— Task prompt —
Lines with the word "Lift" are the answer; copy each of them from the data below.

▼▼▼

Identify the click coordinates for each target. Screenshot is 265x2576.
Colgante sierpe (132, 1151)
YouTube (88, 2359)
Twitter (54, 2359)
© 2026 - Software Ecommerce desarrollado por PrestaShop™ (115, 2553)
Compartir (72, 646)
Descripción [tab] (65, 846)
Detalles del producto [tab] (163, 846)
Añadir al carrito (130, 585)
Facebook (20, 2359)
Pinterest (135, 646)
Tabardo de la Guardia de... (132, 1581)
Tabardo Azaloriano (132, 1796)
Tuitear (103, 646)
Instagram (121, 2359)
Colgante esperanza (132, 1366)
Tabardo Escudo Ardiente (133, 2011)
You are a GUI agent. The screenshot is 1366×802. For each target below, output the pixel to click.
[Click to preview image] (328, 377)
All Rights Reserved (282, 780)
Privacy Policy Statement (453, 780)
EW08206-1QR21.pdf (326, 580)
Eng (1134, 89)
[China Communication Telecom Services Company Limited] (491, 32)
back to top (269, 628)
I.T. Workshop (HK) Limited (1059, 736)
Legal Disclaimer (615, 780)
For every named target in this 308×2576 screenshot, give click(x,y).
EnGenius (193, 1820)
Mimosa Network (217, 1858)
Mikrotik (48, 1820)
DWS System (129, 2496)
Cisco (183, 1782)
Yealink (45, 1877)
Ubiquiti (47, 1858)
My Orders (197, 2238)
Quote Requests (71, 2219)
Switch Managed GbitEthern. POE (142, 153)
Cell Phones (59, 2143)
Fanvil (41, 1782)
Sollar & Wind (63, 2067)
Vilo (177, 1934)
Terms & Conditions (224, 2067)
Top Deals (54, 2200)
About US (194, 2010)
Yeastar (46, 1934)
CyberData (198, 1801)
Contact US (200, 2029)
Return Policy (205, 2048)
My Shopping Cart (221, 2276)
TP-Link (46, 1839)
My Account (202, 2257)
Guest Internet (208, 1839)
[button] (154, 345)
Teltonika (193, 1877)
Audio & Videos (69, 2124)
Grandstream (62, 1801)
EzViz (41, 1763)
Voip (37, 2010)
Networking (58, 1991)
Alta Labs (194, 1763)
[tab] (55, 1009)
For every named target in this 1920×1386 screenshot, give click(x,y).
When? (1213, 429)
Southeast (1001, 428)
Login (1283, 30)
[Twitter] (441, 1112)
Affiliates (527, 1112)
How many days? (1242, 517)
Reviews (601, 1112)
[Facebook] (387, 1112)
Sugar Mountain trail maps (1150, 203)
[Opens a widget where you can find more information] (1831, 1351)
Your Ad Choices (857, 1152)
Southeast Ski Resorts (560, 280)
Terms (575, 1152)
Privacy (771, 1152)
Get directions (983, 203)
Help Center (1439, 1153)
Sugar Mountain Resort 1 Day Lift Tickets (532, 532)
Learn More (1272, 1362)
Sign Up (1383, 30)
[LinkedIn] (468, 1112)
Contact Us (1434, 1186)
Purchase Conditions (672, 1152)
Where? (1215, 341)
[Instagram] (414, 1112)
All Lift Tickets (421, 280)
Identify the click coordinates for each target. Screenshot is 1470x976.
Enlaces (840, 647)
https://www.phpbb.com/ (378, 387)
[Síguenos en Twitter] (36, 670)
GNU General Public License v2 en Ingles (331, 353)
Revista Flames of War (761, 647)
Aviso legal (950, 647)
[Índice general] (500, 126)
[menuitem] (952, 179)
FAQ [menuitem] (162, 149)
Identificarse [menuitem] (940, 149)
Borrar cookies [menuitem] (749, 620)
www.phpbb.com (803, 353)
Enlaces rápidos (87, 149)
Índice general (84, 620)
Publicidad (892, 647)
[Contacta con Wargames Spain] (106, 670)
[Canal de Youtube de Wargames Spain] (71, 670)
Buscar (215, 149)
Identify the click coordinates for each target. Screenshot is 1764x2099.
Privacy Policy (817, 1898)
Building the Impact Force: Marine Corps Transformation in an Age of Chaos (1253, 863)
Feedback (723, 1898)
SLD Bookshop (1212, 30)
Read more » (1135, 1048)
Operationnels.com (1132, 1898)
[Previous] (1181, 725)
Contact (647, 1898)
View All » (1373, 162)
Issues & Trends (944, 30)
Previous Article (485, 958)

▲▲▲

— Answer section —
Sugar Mountain Resort 1 Day Lift Tickets (532, 532)
All Lift Tickets (421, 280)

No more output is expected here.